Recommended models: ZIT Turbo (full version) + Flux Klein 9B (FP8)
Why: 24GB handles most models at FP8 precision
Can do: txt2img, img2img, inpainting, LoRA training (with quantization — be patient)
LoRA training: Enable quantization, disable sampling during training. It works, just slower
Precision: Stick with FP8. FP16 may OOM

High-End: RTX 5090 32GB / RTX Pro 6000

Recommended models: ZIT Turbo BF16 + Flux Klein 9B full + community merges
Why: 32GB means no compromises. Run everything at full precision
Can do: Everything. Generation, training, multi-model workflows
LoRA training: Smooth sailing. ~2 seconds per step
Precision: Full BF16. No quantization needed

No Dedicated GPU / Laptop / Mac

Don't run locally. Use cloud services instead:

Service	Cost	Notes
CivitAI On-site Generation	Free tier + paid	Easiest entry point
Google Colab	Free GPU tier	Good for experimenting
RunPod / Vast.ai	Pay per hour	Rent a real GPU when you need it

Mac M-series can technically run SD, but it's slow. Not recommended for training.

Best Model Picks for 2026

Use Case	Recommended Model	Why
Fast realistic portraits (Asian faces)	ZIT Turbo	8-step generation, excellent with Asian features
Highest quality portraits	Flux 2 Klein 9B	Quality king.

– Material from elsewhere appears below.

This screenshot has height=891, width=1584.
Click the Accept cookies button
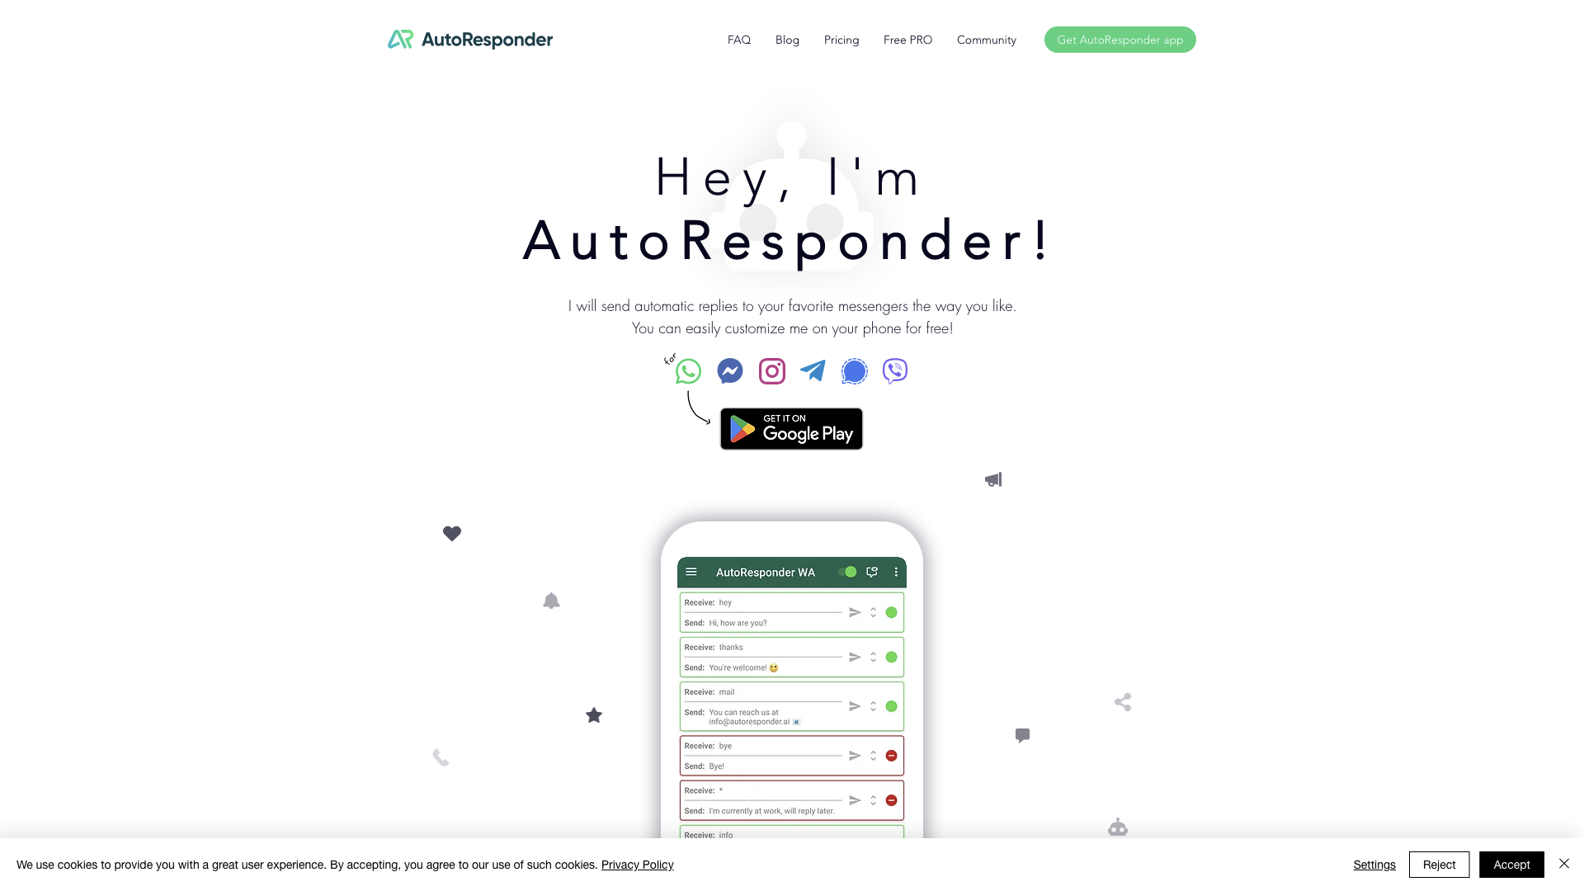point(1512,864)
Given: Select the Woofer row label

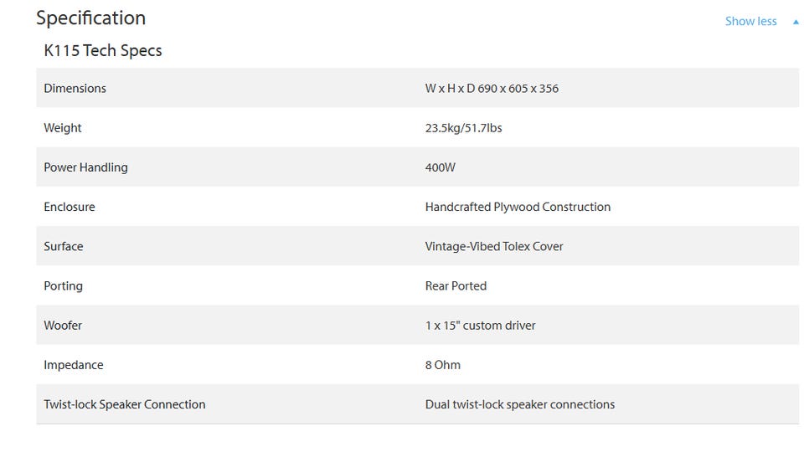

Best text rendering too
Photorealistic quick shots	Moody Real Mix (ZIT merge)	Community merge. More natural skin tones
LoRA training	Train on ZIT or Flux	ZIT for speed, Flux for quality
Virtual try-on / outfit swaps	Flux Klein Try-On LoRA	Currently the best working solution
Video generation	WAN 2.1 / CogVideoX	Evolving fast. Worth watching

Getting Started: 5 Steps

Install ComfyUI. Free, open-source, where the community lives
Download ZIT Turbo AIO (FP8). One file. 8-step generation. Instant results
Browse CivitAI. Look at images people have made. Click through to see their settings. This is the fastest way to learn
Don't train a LoRA yet. Master basic generation first. Training is an advanced skill
Join the community. r/StableDiffusion on Reddit, ComfyUI Discord. People are helpful — ask questions

The Stable Diffusion ecosystem moves fast. New models drop every week. But the fundamentals in this glossary are stable. Learn these concepts once and you'll be able to pick up any new tool or model that comes along.